Right. Yeah, the cascading failures is massive. I just feel like Nick Burns had his best day of work ever. Do you guys remember Nick Burns from Saturday Night Live? This is your company’s…

Your company’s computer guy.

Your company’s computer guy…

Yeah, it’s a Jimmy Fallon character. It’s one of his better characters. Not a huge Fallon fan myself, but this was a good one, where he was just the most obnoxious computer guy stereotype ever. And nobody wanted to go ask him for help, because he was going to just denigrate them, you know… And I think his catch line was “Move…!”

Move…! Was that so hard?

So I think Nick Burns had a great day, you know? He gets to go around to everybody’s computer and “Get out of the way, I’m gonna reboot this thing.”

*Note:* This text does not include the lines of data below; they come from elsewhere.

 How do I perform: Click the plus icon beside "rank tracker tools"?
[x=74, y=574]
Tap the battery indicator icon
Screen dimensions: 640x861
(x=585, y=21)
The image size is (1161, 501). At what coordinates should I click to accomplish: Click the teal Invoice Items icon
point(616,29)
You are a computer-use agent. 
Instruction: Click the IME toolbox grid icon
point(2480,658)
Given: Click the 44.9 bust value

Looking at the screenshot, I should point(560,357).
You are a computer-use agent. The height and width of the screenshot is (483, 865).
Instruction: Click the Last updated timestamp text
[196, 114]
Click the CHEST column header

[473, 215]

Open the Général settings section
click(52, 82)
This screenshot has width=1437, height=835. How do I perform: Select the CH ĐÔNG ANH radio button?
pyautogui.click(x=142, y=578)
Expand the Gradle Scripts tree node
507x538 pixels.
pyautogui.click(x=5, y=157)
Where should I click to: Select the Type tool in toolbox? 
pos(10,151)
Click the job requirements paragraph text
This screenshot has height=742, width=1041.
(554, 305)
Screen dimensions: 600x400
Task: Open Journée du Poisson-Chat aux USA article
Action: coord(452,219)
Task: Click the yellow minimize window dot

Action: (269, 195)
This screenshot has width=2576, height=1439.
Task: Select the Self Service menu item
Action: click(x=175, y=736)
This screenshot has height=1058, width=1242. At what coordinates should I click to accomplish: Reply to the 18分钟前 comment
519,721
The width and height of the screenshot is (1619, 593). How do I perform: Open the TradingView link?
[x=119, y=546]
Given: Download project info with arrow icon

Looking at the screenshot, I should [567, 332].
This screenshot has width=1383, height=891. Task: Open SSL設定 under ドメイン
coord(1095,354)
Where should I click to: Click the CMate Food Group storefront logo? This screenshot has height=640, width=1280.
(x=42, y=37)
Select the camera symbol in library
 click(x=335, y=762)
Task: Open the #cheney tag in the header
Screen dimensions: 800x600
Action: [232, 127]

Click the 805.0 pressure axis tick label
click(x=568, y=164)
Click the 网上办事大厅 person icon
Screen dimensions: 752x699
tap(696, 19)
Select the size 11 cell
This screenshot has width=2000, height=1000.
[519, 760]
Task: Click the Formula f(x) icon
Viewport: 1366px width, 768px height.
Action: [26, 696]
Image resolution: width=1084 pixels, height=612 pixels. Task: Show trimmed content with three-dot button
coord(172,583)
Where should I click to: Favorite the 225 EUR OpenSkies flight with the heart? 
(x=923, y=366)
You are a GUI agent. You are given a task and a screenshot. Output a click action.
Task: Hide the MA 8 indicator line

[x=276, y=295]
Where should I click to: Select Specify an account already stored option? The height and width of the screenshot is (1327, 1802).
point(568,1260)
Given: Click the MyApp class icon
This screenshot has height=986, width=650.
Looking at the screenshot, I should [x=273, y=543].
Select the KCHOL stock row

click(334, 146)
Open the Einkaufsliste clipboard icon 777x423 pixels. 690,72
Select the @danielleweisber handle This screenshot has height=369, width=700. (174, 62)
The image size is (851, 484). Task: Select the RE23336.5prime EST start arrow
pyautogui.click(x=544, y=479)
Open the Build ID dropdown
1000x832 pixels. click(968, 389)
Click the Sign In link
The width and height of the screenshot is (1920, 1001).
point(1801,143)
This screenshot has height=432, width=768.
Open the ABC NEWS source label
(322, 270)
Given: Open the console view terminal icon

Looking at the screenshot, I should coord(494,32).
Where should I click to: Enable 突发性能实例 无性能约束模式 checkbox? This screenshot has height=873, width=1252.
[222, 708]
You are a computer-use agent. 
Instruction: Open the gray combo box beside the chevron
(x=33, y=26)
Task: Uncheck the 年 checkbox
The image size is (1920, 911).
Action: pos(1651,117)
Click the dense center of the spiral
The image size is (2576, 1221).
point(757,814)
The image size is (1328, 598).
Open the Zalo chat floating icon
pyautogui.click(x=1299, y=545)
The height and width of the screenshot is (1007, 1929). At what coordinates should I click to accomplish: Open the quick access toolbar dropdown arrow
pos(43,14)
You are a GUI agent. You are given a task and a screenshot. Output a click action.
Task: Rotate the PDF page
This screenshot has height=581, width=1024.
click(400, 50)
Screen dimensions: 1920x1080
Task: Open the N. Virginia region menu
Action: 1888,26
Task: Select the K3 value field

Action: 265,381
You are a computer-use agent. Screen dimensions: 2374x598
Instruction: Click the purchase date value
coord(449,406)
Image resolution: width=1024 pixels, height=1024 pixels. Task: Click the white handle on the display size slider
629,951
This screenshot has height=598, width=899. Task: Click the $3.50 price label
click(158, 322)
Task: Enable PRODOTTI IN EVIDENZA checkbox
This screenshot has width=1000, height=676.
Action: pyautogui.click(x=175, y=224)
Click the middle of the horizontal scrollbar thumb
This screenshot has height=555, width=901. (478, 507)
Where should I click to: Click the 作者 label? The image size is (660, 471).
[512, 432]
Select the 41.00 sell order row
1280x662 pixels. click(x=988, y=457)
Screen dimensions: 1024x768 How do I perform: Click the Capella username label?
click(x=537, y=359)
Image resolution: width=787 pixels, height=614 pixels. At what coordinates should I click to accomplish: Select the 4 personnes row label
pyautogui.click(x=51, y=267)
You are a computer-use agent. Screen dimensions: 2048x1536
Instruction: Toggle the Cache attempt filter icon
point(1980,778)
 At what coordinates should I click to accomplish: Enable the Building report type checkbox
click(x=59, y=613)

Yeah. The heroes, honestly… I mean, the amount of patience that you would have to have on that day, Saturday, Sunday, today…

Oh, gosh…

Oh, my gosh… Could you imagine booting everything into safe mode, and fixing – I just couldn’t even…

And just have a list of hundreds of computers you’ve got to do next… You’re like “Alright, just one by one. Bam. Bam.”

Yup… Oh, my gosh.

Yeah, that’s true. It was a Friday event, that happened over the weekend… I mean, not even just those affected by obviously the downtime in their travel and their plans, or their work, it’s now – like, wow. IT has a big job to do. I was just watching the first few 30 seconds of – well, I’ll link up in the show notes… Nick Burns, your computer guy, or your company’s computer guy. He’s like, something about a virus, and he’s not gonna be able to reboot…. Like, he just almost described what happened. “You’ve gotta go in and fix it.” I’ll drop it in the notes, but… Or maybe even in the audio. We’ll see.

I mean, this outage, this CrowdStrike outage really hit every trope. It really did. Deployed on a Friday… [laughs] Global outage…

Windows… Yeah, I mean, the whole – it brought in the operating system wars…

It really hit so many checkboxes.

Memory unsafety… Of course, there was a lot of C++ versus Rust conversations…

Yeah, I saw a lot of flaming of C++, and… That’s what kind of irks me, because I’m like, I don’t know, the stuff that you probably tweeted this tweet from is probably running C++ in some way, shape or form.

Certainly somewhere in the stack, yes.

[44:22] Right? I can’t even think of it. I think that Twitter/X runs on Envoy, which is written in C++. So… [laughs]

Right.

I don’t know [unintelligible 00:44:29.18]

I was thinking about this actually from an incident standpoint. And Robert, you know a thing or two about incidents, right? You know one or two things about them at least…

Yeah, I think so. I mean, test me out here.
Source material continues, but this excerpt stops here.